Perfume en Verano

· Equipo de estilo de vida
Durante el verano es habitual notar que el perfume desaparece mucho antes que en otras épocas del año. Sin embargo, esto no siempre se debe a la calidad de la fragancia, sino a factores como el calor y los cambios de temperatura, que alteran la forma en la que sus notas evolucionan sobre la piel, aceleran la evaporación y modifican su comportamiento.
La clave no está en cambiar constantemente de perfume ni en aplicar más cantidad, sino en entender cómo reacciona una fragancia durante los meses más calurosos.
El calor cambia el comportamiento del perfume
La perfumista Cristina Castellá explica que, en verano, la piel funciona de forma diferente.
"Con el calor, la piel reacciona de otra manera. Las altas temperaturas intensifican todo y eso cambia por completo lo que buscamos en una fragancia", señala.
Por ello, recomienda apostar por perfumes con notas cítricas, verdes y florales ligeras, ya que ofrecen una sensación de frescura sin resultar pesadas.
Entre las notas más adecuadas para esta época destacan:
* Bergamota
* Yuzu
* Mandarina
* Hoja de higuera
* Jazmín
* Flor de azahar
Estas composiciones se integran mejor con la piel y mantienen un aroma fresco y agradable durante más tiempo.
Guardar el perfume correctamente también es fundamental
No solo importa cómo aplicas el perfume, sino también dónde lo conservas.
El calor y la luz directa deterioran la composición química de la fragancia, haciendo que pierda intensidad incluso antes de utilizarla.
Por este motivo, la experta recomienda evitar guardarlo en el baño, donde la humedad y los cambios constantes de temperatura pueden acelerar su deterioro.
Lo ideal es conservar el frasco en un armario o cajón, protegido de la luz y del calor.
La hidratación de la piel marca la diferencia
El estado de la piel influye directamente en la duración del perfume.
Según Castellá, la piel seca y deshidratada absorbe la fragancia y hace que desaparezca mucho más rápido.
Para mejorar su fijación, aconseja aplicar previamente una loción corporal sin perfume o de la misma familia olfativa. De esta forma, la piel mantiene mejor las moléculas aromáticas.
Además, el momento perfecto para perfumarse sigue siendo justo después de la ducha, cuando la piel aún está ligeramente templada y preparada para retener mejor el aroma.
Aplicar más perfume no siempre es la solución
Uno de los errores más habituales consiste en pulverizar grandes cantidades desde primera hora del día para compensar la pérdida de intensidad.
Sin embargo, la especialista recomienda una estrategia mucho más eficaz: llevar un formato de viaje para realizar pequeños retoques cuando sea necesario.

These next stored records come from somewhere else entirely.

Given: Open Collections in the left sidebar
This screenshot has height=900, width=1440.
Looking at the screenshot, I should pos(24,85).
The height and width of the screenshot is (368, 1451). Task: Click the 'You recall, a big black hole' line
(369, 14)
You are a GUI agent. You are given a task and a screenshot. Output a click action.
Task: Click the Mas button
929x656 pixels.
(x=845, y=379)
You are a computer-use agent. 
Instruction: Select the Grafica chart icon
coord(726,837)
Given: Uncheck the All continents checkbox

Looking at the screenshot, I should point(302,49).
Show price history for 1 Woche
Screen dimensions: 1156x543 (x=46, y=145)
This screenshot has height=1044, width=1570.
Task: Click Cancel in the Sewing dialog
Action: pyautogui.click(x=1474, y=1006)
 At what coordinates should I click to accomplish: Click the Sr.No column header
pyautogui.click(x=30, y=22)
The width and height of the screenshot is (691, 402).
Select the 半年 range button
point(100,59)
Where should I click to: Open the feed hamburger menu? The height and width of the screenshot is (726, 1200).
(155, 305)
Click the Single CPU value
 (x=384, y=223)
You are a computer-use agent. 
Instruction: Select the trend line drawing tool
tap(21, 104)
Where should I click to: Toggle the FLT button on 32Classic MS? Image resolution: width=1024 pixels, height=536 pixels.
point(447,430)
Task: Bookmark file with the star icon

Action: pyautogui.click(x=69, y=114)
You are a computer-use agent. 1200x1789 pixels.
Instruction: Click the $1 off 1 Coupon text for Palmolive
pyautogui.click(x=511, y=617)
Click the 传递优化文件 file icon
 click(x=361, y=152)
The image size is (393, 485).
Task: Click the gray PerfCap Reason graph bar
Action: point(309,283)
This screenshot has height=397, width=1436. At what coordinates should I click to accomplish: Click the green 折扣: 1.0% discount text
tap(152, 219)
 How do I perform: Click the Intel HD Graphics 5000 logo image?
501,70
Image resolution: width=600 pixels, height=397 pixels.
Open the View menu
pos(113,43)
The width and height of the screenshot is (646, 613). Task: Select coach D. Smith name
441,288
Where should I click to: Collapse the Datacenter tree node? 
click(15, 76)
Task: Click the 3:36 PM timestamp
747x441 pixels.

Un par de pulverizaciones en la nuca o en las muñecas suelen ser suficientes para recuperar la intensidad sin que el perfume resulte excesivo.
Los mejores lugares para aplicar el perfume en verano
Aunque las muñecas siguen siendo uno de los puntos clásicos, durante el verano existen zonas donde la fragancia puede durar más tiempo.
La experta recomienda aplicarla en:
* La nuca
* La parte posterior de las rodillas
Estas áreas generan calor de forma constante, pero permanecen más protegidas del sudor directo, permitiendo que el perfume evolucione de manera más uniforme a lo largo del día.
Conclusión
Conseguir que un perfume dure más en verano no depende únicamente de la fragancia elegida. Conservar correctamente el frasco, mantener la piel bien hidratada, elegir notas frescas y aplicar el perfume en las zonas adecuadas son pequeños gestos que marcan una gran diferencia.
Siguiendo estos consejos, podrás disfrutar de un aroma duradero incluso durante los días más calurosos del verano.